> Excerpt:
>>>

# Historic Calvinism Versus Hyper-Calvinism



## Machaira (Sep 22, 2007)

I noticed that there is a thread here that discusses a similar topic, but it is now closed. I ask the mods to pardon me if this topic is off limits. 

Here is a link to an mp3 discussion on historic Calvinism versus hyper-calvinism by Chris Arnzen of Iron Sharpens Iron and Tom Ascol of the SBC:

Iron Sharpens Iron


----------



## JohnOwen007 (Sep 22, 2007)

The best I've read on this topic is Curt Daniel's Ph.D. thesis (that he prints on demand) entitled, _Hypercalvinism and John Gill_.


----------



## Machaira (Sep 22, 2007)

JohnOwen007 said:


> The best I've read on this topic is Curt Daniel's Ph.D. thesis (that he prints on demand) entitled, _Hypercalvinism and John Gill_.



Thanks Marty. If you like Curt Daniel, you'll probably like the following mp3 series:

The History and Theology of Calvinism by Curt Daniel


----------



## AV1611 (Sep 22, 2007)

<<<

> Given material:
>>>

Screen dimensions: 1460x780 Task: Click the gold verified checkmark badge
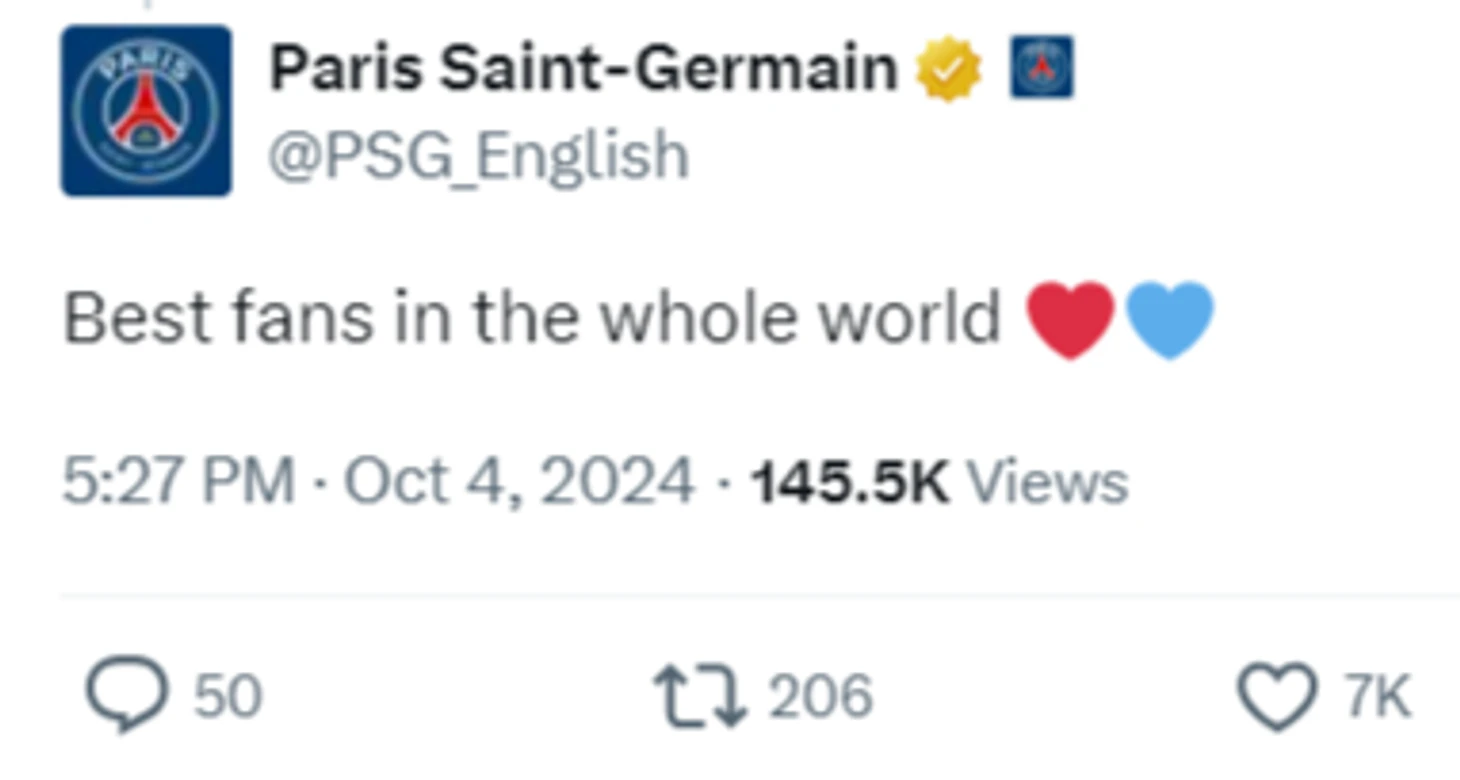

<<<

> What this exercise asks:
- 1) Answer these questions about the forum thread on hyper-Calvinism above:
(a) Who are the two people in the mp3 discussion that Machaira links to in the first post?
(b) What is the title of the Ph.D. thesis that JohnOwen007 recommends?
(c) Which mp3 series does Machaira suggest in reply to JohnOwen007?
- 2) Pick up the forum thread on historic Calvinism versus hyper-Calvinism after its last line and carry it on.

> Responses per task:
- 1)
(a) Chris Arnzen of Iron Sharpens Iron and Tom Ascol of the SBC.
(b) Curt Daniel's _Hypercalvinism and John Gill_.
(c) The History and Theology of Calvinism by Curt Daniel.

- 2)
I would recommend:
EPC of Australia - The Offer of the Gospel
EPC of Australia - The Gospel Offer Freed from Confusion
Universalism And The Reformed Churches. A Defence Of Calvin's Calvinism


----------



## DMcFadden (Sep 22, 2007)

I enjoyed the Ascol interview, as much because it brought the subject before a wider audience. Some evangelicals simply dismiss Christians affirming the doctrines of grace with the disparagement: "hyper-calvinist." Sadly, they seem to know little about the subject.

Dave Hunt's _What Love is This? Calvinism’s Misrepresentation of God_, has been summarized by Tim LaHaye as “Dave Hunt…proves Calvinism is not a Protestant doctrine, but is based in Greek fatalism brought into the Church in the fifth century by Augustine, paving the way for the Catholic doctrine of predestination that all but destroyed Christianity and then was picked up by Calvin and presented as Reformed theology.” 

Yikes!!!


----------



## Simply_Nikki (Sep 22, 2007)

Thanks for the MP3


----------



## DMcFadden (Sep 22, 2007)

Yes! I am listening to the first lecture and have almost completed downloading all 75 of them!


----------



## Machaira (Sep 22, 2007)

DMcFadden said:


> I enjoyed the Ascol interview, as much because it brought the subject before a wider audience. Some evangelicals simply dismiss Christians affirming the doctrines of grace with the disparagement: "hyper-calvinist." Sadly, they seem to know little about the subject.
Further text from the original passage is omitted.